Two bodies, a ring and a solid cylinder of same material are rolling down without slipping on an inclined plane. The radii of the bodies are same. The ratio of velocity of the centre of mass at the bottom of the inclined plane of the ring to that of the cylinder is $\frac{\sqrt{\mathrm{x}}}{2}$. Then, the value of x is …… .
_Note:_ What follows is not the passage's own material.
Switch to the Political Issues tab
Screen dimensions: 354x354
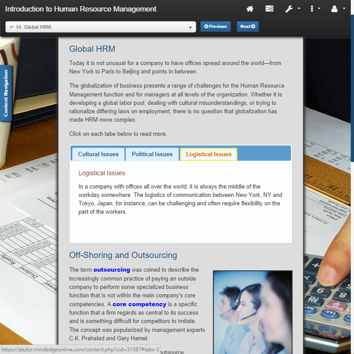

Let us consider the case for ring first.

Rotational kinetic energy of ring, $\mathrm{K}=\frac{1}{2}{\mathrm{I\omega }}^2$

$\because$ Moment of inertia for ring about the point of contact,

$\begin{array}{l}{\mathrm{l}}_{\text{ring }}=2{\mathrm{mR}}^2\\ \mathrm{K}=\frac{1}{2}\left(2{\mathrm{mR}}^2\right){\mathrm{\omega }}^2\\ \mathrm{K}=\frac{1}{2}\left(2{\mathrm{mR}}^2\right)\frac{{\mathrm{v}}_{\mathrm{R}}^2}{{\mathrm{R}}^2} \left\{\because \mathrm{\omega }=\frac{{\mathrm{v}}_{\mathrm{R}}}{\mathrm{R}}\right\}\end{array}$

As, this is a case of pure rolling and the ring is rolling down, then by conservation of energy its potential energy will be equal to its kinetic energy at the bottom

$\begin{array}{l}\therefore \hspace{0.25em}\hspace{0.25em}\hspace{0.25em}\hspace{0.25em}\mathrm{PE}=\mathrm{mgh}=\frac{1}{2}\left(2{\mathrm{mR}}^2\right)\frac{{\mathrm{v}}_{\mathrm{R}}^2}{{\mathrm{R}}^2}\\ \Rightarrow {\mathrm{v}}_{\mathrm{R}}=\sqrt{\mathrm{gh}} ...\left(\mathrm{i}\right)\end{array}$

Now, consider the case of solid cylinder,

$\because$ Moment of inertia in this case as well as about the point of contact is given as

$\begin{array}{l}{\mathrm{I}}_{\text{cylinder }}=\frac{3}{2}{\mathrm{mR}}^2\\ \mathrm{mgh}=\frac{1}{2}{\mathrm{I}}_{\text{cylinder }}{\mathrm{\omega }}^2\\ \Rightarrow \mathrm{mgh}=\frac{1}{2}\left(\frac{3}{2}{\mathrm{mR}}^2\right)\cdot \frac{{\mathrm{v}}_{\mathrm{c}}^2}{{\mathrm{R}}^2} \left\{\because \mathrm{\omega }=\frac{\mathrm{v}}{\mathrm{R}}\right\}\\ \Rightarrow {\mathrm{v}}_{\mathrm{C}}=\sqrt{\frac{4\mathrm{gh}}{3}} ...\left(\mathrm{ii}\right)\end{array}$

On dividing Eq. (i) by Eq. (ii), we get

$\frac{{\mathrm{v}}_{\mathrm{R}}}{{\mathrm{v}}_{\mathrm{C}}}=\frac{\sqrt{3}}{2}$                    ...(iii)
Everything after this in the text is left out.